Your task: Please rewrite each line of the listing below as a row in a Markdown table with two columns, "No." for the row number and "Entry" for the line's text, skipping blank lines and leaving out the pictures.

Record excerpts:
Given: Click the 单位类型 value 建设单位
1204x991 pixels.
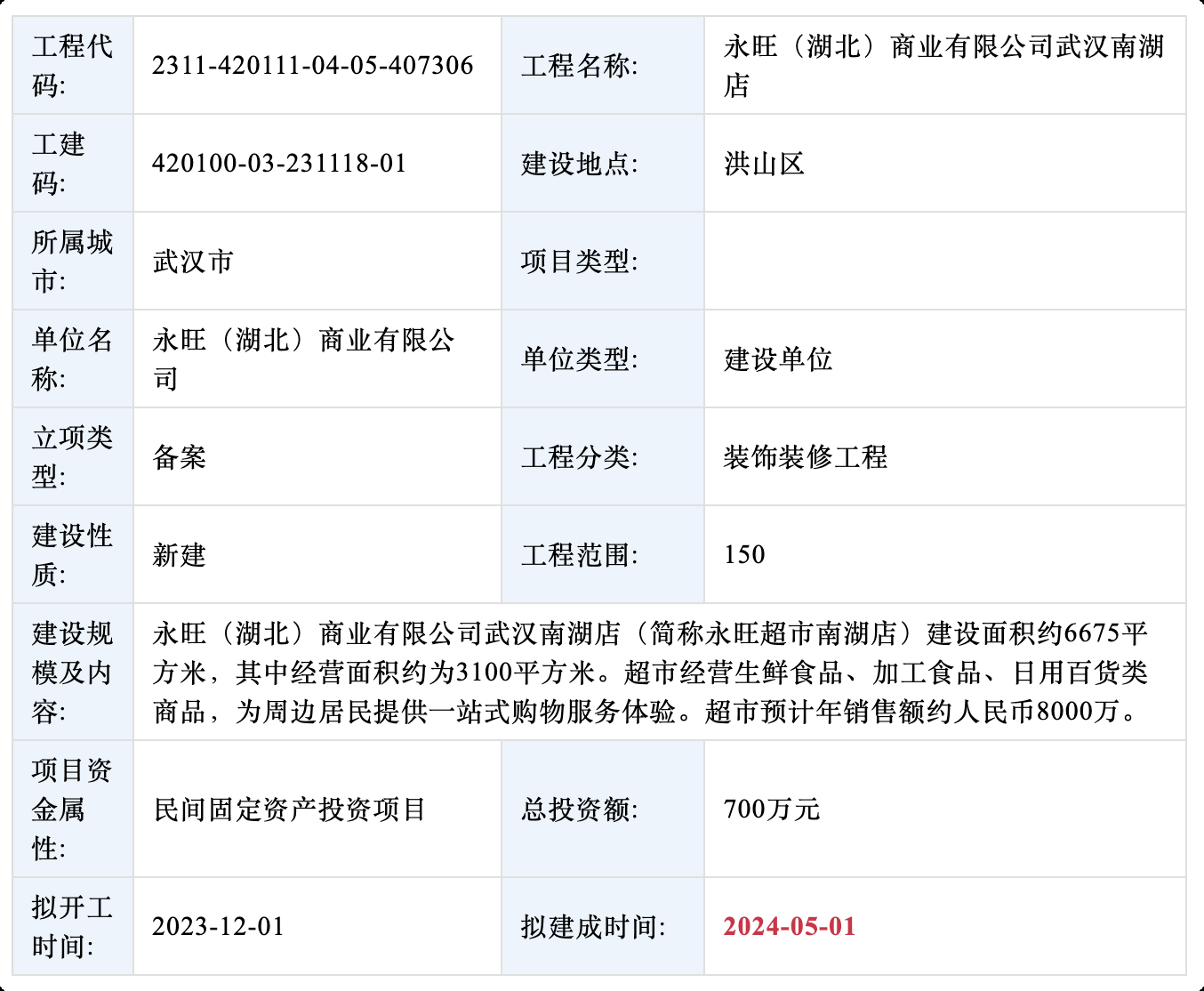Looking at the screenshot, I should (778, 359).
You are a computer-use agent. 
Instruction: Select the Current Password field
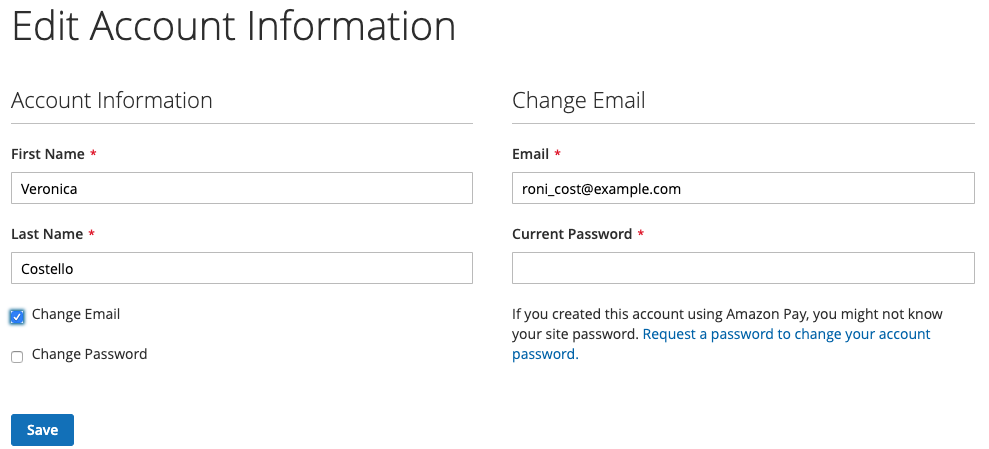tap(742, 268)
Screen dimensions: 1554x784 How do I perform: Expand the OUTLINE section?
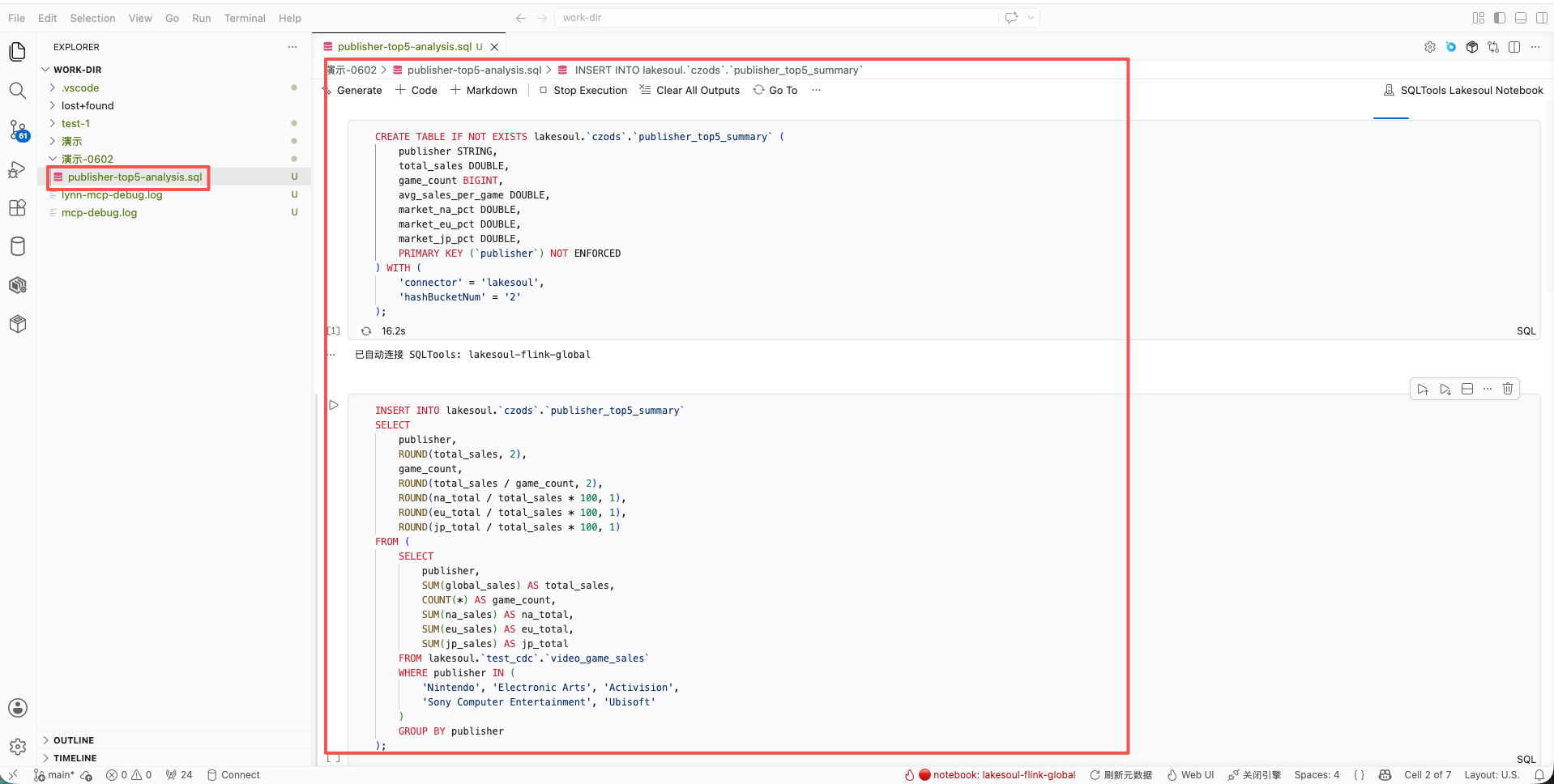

The response:
| No. | Entry |
|---|---|
| 1 | Given: Click the 单位类型 value 建设单位 |
| 2 | 1204x991 pixels. |
| 3 | Looking at the screenshot, I should (778, 359). |
| 4 | You are a computer-use agent.  |
| 5 | Instruction: Select the Current Password field |
| 6 | tap(742, 268) |
| 7 | Screen dimensions: 1554x784 How do I perform: Expand the OUTLINE section? |